By partnering with Impact Hub Houston, Chu said Nextseed was able to quickly create the Local Impact Food & Entrepreneurship fund, with the goal to raise $10,000 to supply meals to hospital staff and first responders by partnering with local restaurants. Nextseed, which has helped fund the launch of several Inner Loop restaurants, was able to draw on its own network and help connect them with potential orders from hospitals.

“We are starting incrementally so we don’t screw it up. We have 10 businesses to start with, and we’re mapping out the first week. As soon as funds come through, we’ll start placing orders,” Chu said. Restaurants include Be More Pacific, Peli Peli, Breakfast Klub, Texadelphia, Potin and Toasted Coconut.

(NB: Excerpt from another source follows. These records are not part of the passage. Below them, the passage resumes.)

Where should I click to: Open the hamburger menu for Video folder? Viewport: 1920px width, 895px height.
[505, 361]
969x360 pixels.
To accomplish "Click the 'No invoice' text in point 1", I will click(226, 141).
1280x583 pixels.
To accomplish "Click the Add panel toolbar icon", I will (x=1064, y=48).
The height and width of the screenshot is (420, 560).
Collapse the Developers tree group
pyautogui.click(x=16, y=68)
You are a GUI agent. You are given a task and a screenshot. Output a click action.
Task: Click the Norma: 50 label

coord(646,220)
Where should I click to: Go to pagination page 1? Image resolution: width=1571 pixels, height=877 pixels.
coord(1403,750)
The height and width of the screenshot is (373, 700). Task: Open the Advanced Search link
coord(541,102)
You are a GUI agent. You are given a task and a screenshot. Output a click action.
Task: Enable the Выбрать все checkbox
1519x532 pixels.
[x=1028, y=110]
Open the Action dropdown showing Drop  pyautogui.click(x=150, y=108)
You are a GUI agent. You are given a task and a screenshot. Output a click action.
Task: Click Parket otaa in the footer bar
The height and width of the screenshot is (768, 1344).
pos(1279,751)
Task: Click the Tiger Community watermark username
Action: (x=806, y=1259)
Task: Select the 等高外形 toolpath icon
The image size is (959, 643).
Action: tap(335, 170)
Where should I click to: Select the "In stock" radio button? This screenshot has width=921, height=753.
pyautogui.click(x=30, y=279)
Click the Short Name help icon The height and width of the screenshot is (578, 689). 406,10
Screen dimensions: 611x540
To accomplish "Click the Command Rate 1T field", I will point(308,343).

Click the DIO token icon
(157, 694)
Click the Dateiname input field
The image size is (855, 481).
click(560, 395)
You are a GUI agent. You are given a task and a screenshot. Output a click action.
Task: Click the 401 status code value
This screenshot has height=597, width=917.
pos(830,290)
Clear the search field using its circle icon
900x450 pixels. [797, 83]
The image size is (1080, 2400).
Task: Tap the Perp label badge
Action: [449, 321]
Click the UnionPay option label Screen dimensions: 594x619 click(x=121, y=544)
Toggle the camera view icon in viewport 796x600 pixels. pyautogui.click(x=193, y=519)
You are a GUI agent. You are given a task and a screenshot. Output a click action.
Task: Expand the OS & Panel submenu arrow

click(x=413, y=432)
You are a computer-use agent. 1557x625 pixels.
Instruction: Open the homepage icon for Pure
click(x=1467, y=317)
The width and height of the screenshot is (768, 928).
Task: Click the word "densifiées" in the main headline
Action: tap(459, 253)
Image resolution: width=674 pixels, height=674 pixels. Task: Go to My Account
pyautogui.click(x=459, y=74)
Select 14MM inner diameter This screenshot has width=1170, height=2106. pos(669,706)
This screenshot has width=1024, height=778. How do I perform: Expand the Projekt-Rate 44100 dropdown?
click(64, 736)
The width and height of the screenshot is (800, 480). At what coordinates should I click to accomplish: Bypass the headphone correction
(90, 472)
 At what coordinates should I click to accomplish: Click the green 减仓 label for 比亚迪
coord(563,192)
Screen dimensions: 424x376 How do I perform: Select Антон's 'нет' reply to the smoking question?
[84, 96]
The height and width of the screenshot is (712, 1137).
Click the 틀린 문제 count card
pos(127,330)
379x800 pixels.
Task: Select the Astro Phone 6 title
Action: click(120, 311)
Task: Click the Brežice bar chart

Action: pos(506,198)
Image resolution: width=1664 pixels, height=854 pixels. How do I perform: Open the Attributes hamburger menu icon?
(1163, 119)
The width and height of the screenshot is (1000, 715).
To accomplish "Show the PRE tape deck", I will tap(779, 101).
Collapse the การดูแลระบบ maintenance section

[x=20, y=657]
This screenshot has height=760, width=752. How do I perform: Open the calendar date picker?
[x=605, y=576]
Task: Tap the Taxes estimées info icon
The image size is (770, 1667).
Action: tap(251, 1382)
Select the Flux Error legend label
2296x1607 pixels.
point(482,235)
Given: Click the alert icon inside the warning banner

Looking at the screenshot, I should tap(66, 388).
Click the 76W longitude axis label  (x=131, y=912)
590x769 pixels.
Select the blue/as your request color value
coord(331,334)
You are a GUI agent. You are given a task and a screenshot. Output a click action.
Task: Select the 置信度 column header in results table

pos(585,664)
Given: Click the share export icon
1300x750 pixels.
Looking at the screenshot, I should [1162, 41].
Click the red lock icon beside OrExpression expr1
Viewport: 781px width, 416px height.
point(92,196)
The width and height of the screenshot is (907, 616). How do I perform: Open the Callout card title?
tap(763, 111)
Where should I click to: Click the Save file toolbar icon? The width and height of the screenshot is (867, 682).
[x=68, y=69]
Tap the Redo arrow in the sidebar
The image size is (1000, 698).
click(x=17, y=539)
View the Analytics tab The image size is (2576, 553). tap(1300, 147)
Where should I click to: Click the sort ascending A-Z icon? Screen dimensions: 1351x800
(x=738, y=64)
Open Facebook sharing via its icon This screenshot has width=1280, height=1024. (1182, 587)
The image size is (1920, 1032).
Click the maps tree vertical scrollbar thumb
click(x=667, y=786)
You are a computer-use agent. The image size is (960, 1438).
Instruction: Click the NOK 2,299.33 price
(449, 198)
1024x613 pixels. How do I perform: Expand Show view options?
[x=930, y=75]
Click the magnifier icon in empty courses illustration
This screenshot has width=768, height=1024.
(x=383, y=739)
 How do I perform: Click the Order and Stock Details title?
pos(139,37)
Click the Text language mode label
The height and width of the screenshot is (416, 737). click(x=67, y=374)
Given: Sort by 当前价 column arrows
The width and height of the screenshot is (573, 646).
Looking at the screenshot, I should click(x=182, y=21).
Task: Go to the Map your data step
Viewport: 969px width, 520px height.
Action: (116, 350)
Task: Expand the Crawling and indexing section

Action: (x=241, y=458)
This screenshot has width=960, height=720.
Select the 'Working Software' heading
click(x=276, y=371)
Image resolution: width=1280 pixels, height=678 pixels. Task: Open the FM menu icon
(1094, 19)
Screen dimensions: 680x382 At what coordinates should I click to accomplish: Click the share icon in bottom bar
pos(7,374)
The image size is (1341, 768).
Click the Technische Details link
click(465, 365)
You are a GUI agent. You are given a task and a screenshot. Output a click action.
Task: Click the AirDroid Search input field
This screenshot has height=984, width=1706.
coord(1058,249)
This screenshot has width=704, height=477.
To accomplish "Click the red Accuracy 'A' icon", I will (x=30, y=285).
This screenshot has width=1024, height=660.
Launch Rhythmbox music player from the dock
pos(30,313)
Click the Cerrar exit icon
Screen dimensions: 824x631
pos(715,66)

Once the model is proven and more donations roll in, he said the fund can scale up and even expand to other cities.

Other efforts are more small scale, such as a recent offering by Mico’s Hot Chicken. Co-owner Kimico Frydenlund, a former nurse, said it only made sense to offer specials for other nurses—giving away as many as 50 meals.

Because her business began as a food truck, it has not yet felt the effects of the dining room ban, but she had hoped to open her brick-and-mortar shop in the Heights soon.

“We’re ready, permitted and waiting to fully open,” Frydenlund said. “We’re blessed to see not a real loss yet. But that could change; we’ll see.”

Recovery mode

With a federal stimulus bill signed into law and others inching toward passage as of press time, business owners are eager to hear about any programs that could help them survive.

“The reality is there’s not going to be one path to a solution,” Stewart said. “It’s going to be a loan; it’s going to be incentives, some rent abatement here and there, and federal help.”

Local and state-level efforts could make a difference as well, and some restaurant leaders such as Bobby Heugel, owner of Anvil Bar & Refuge, Better Luck Tomorrow and others, have begun organizing grassroots efforts to demand temporary relief from paying beverage taxes, which were due March 20, just days after restaurants were ordered to suspend service, as well as asking for rent relief to help restaurants and landlords alike.

Thus far, the state’s main response has been to loosen some restrictions, such as allowing to-go alcohol sales. Meanwhile, the state lobbying arm of the industry, the Texas Restaurant Association, is launching a relief fund that is open to any restaurant owner to apply for immediate aid.

The Small Business Development Center, an extension of the federal Small Business Administration, is recommending that all small businesses, including restaurants, apply for federal economic injury loans regardless of whether they are committed to borrowing through the low-interest program. Under the new federal law, a portion of the debt can be forgiven.

“Any relief for small business is going to come through SBA,” said Steven Lawrence, executive director of the SBDC’s Houston district office. “And in order to get any kind of relief, whether it is a loan or whatever undisclosed relief, such as grants, down the road, you have to be in that queue.”

The SBA’s economic injury loan program is fielding applications, he said, and funding is being disbursed. The SBDC is helping guide business owners in what they need to complete applications, but Lawrence said many are giving up when they learn the help is not immediate. An applicant can expect to receive a response within a week and funds deposited within four weeks, he said.

“The problem is most small businesses need cash right now, and we’re struggling to get that quick cash to them,” Lawrence said.